• TASK PROMPT
Count how many of the lines below contain the string "give", with case taken into account, and reply with only that number.

--

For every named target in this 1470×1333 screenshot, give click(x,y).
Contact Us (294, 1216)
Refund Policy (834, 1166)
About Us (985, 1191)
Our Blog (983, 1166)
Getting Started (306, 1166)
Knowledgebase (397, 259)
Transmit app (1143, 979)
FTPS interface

--

• ANSWER FOR THIS EXERCISE
1